Bringing up GuitarSet to the discussion because it has multitrack audio, in particular 6 channels. Whatever we decide to do we should be consistent and propagate changes there. If we go as GuitarSet, minor changes on the API are needed. Comments on how multi-track is done there:

Multi-track audio and mixtures: In GuitarSet, the multitrack audio is loaded with librosa resulting in a tuple (np.array, sr), where the np.array has shape (6, samples). Mixtures are pre-made so they're simply loaded, but note that they could be created on-the-fly in an attribute loader method (e.g. create attribute mix, and create the mix when loading in a systematic manner).

to_jams() method: GuitarSet released JAMs annotations so to_jams() simply loads that. Opening the resulting jams object, the way they solved the multi-track issue was by adding multiple annotation types and indicating the Data source field from [0, .. , 6]. I think that in any case we should modify the to_jams() to do something similar, i.e. to support multi-tracks.

So I'm not entirely sure if the Multi-track object is needed.
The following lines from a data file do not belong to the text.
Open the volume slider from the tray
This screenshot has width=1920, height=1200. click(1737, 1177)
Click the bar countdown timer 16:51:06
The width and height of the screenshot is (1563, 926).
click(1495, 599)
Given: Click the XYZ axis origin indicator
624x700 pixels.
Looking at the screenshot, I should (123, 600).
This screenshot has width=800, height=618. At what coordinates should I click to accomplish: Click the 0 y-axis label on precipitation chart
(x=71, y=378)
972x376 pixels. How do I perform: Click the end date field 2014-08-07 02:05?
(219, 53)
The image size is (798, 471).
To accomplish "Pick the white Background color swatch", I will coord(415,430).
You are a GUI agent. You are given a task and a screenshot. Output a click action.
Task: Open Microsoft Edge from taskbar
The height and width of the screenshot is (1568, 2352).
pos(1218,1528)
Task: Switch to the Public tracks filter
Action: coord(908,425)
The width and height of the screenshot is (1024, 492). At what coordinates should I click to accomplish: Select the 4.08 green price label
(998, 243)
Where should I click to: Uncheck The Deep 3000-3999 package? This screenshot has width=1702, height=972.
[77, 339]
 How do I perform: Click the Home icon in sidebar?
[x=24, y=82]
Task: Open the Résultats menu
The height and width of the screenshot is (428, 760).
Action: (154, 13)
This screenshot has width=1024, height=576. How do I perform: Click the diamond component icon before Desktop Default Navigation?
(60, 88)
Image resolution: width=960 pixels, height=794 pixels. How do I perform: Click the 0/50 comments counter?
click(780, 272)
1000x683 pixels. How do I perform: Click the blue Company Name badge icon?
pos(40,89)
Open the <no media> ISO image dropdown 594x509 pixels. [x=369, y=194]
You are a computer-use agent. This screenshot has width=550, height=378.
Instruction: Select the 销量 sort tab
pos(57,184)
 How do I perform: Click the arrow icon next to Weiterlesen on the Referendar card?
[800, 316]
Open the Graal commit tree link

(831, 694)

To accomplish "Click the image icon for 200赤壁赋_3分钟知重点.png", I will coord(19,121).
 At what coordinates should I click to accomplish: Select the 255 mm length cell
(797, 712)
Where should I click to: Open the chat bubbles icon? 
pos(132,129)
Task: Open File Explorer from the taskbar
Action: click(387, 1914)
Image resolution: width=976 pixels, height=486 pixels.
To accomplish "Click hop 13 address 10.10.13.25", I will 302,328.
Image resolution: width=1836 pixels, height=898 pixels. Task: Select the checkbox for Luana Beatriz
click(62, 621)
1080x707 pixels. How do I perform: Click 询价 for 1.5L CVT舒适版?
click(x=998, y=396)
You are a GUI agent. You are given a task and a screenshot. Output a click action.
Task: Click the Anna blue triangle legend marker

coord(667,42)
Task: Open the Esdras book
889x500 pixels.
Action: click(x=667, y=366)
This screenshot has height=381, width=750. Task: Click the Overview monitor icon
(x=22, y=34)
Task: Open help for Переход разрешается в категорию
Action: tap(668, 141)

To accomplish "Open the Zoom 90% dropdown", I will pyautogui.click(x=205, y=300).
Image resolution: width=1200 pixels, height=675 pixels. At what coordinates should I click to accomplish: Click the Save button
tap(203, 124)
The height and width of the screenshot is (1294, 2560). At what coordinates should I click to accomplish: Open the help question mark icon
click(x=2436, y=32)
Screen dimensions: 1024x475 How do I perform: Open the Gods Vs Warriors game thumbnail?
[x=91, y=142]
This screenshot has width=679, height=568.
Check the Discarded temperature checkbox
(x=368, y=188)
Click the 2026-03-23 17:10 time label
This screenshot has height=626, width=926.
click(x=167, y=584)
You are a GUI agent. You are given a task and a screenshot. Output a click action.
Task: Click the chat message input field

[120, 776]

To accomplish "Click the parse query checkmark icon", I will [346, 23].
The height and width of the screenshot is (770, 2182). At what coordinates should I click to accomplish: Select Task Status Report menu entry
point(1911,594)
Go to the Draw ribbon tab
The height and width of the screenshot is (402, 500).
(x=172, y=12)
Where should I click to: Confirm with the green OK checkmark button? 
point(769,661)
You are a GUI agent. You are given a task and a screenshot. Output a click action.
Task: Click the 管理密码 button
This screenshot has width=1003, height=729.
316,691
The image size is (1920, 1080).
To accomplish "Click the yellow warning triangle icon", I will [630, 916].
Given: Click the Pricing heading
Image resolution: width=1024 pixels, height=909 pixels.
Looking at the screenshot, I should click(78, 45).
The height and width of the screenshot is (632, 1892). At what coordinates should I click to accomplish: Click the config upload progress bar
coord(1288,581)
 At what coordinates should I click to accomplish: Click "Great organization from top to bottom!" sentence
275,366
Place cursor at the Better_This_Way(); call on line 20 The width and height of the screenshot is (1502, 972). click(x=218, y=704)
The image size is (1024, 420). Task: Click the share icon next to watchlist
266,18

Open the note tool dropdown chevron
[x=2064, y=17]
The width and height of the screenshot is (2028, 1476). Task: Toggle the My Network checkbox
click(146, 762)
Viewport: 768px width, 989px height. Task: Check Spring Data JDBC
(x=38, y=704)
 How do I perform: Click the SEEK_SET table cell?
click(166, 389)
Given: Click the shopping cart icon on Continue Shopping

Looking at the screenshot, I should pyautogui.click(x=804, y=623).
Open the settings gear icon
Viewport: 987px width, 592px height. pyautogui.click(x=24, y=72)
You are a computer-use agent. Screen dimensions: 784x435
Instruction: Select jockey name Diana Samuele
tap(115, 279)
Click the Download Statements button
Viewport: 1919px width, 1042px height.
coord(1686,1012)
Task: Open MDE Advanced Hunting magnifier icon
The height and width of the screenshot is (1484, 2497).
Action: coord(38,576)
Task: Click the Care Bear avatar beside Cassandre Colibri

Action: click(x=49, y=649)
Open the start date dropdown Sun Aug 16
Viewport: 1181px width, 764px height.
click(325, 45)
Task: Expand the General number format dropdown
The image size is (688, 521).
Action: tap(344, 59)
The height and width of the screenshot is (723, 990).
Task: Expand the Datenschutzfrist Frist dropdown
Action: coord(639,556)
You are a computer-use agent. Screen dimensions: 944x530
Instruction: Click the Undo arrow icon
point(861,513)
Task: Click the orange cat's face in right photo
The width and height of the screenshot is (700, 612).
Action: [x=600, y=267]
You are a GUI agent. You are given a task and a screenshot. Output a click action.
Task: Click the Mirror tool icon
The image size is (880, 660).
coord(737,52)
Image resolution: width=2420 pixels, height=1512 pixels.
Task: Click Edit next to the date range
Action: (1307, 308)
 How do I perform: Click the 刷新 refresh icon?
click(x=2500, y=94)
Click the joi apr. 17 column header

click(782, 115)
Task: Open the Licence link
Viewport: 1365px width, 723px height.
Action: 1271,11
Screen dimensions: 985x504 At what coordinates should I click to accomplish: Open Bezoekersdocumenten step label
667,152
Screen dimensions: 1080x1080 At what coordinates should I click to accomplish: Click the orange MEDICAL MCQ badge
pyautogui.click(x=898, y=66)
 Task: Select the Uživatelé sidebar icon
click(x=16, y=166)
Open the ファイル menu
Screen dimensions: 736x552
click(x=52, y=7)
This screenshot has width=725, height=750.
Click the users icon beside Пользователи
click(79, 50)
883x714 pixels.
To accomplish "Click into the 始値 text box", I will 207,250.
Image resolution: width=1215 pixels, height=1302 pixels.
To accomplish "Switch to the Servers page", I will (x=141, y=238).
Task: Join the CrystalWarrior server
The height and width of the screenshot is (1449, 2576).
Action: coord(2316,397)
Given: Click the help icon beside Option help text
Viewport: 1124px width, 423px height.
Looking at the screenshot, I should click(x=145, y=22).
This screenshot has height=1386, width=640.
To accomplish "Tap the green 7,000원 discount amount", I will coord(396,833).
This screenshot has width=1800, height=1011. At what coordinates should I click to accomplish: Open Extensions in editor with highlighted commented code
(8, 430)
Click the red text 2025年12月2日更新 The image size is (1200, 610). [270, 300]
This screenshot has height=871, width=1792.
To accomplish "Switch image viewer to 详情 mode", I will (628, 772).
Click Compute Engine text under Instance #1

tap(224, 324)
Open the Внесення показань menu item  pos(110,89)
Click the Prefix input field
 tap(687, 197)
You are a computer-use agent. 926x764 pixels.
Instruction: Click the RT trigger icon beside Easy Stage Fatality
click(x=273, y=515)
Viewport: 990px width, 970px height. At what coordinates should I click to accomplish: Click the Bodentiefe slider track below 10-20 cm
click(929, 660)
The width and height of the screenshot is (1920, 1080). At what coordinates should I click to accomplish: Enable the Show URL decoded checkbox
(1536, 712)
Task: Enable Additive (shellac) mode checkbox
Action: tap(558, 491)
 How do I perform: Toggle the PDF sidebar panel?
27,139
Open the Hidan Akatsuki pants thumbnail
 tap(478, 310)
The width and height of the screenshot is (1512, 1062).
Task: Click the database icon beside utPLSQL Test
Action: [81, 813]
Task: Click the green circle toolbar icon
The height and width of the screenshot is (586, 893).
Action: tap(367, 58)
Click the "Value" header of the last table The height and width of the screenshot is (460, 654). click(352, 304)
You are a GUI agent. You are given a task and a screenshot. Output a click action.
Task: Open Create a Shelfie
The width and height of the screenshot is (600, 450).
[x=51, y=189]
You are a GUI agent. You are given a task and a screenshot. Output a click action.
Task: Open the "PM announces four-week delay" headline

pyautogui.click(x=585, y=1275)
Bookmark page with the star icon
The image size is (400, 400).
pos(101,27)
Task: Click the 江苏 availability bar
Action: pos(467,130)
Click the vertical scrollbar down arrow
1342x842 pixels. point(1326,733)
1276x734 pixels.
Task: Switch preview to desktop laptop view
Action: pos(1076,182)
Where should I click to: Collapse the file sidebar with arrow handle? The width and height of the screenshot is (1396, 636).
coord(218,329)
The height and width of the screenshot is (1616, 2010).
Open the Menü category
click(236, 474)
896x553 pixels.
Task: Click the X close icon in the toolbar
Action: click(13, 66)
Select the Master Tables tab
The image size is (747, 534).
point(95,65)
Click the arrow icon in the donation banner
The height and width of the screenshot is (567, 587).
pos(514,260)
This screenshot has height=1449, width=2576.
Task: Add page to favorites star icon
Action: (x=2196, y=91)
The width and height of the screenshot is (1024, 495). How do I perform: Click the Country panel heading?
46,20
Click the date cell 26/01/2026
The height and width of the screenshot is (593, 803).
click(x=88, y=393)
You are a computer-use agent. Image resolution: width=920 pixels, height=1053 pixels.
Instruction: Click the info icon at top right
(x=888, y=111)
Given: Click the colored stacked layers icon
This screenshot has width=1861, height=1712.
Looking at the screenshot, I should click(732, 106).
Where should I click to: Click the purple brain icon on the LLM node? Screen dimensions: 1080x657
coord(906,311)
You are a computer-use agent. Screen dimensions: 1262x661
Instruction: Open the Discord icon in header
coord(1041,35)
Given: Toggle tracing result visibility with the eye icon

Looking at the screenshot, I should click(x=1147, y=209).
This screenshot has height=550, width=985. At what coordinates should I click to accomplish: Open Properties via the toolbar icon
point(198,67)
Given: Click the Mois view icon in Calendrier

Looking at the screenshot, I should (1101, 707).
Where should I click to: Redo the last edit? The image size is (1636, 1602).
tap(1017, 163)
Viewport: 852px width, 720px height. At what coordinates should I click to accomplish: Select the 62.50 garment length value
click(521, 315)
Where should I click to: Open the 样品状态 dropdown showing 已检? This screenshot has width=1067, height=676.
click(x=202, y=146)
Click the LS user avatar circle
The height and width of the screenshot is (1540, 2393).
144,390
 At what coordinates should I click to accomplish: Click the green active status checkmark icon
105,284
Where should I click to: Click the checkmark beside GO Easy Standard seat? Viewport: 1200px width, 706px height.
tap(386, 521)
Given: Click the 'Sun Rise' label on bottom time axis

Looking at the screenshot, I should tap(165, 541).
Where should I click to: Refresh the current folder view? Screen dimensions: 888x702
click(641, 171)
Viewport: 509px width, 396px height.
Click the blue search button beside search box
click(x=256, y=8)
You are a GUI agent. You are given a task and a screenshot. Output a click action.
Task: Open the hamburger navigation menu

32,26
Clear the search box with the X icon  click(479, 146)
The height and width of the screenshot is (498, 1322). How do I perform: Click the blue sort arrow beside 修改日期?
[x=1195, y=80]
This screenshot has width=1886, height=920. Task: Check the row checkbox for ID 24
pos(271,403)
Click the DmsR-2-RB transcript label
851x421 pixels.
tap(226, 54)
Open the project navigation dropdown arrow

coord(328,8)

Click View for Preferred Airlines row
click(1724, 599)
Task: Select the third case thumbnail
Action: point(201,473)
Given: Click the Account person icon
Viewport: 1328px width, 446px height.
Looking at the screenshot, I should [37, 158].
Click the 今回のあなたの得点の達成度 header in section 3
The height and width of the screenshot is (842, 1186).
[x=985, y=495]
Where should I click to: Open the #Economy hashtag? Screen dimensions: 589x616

We could instead:

  1. Load multitrack in the track obtect as GuitarSet
  2. Create mixtures in a systematic way on the fly
  3. Modify to_jams to support muti-track annotations similarly to GuitarSet

Am I missing any other functionality we need from multi-tracks? I'm a bit unsure about modifying indexes and so on. Thoughts @rabitt @nkundiushuti ?

@magdalenafuentes, in guitarset the Tracks may actually be a single track with multi-channel audio but can also be considered as a Track with a corresponding annotation. I think it depends on the people who use it for the research. would it be more useful for them to have it as MultiTrack (in my case I need multi-track to create various targets on the fly ) or they just need to quickly load the 6 audios and the mix?

sources: data loaded from audio files targets: a submix of several sources, which can be created "on the fly" by summing a specified subset of sources mix: not loaded from an audio file, but the sum of the sources, which will always be the same. Equivalent to a target with all sources <- this is slightly biased by source separation research.

rabitt commented 3 years ago

@magdalenafuentes, in guitarset the Tracks may actually be a single track with multi-channel audio but can also be considered as a Track with a corresponding annotation.

+1 ! I consdier guitarset to be a dataset of tracks with multichannel audio, rather than a multitrack. I don't think for this dataset the on-the-fly mixing is a big use case, in particular since the channels bleed into one another.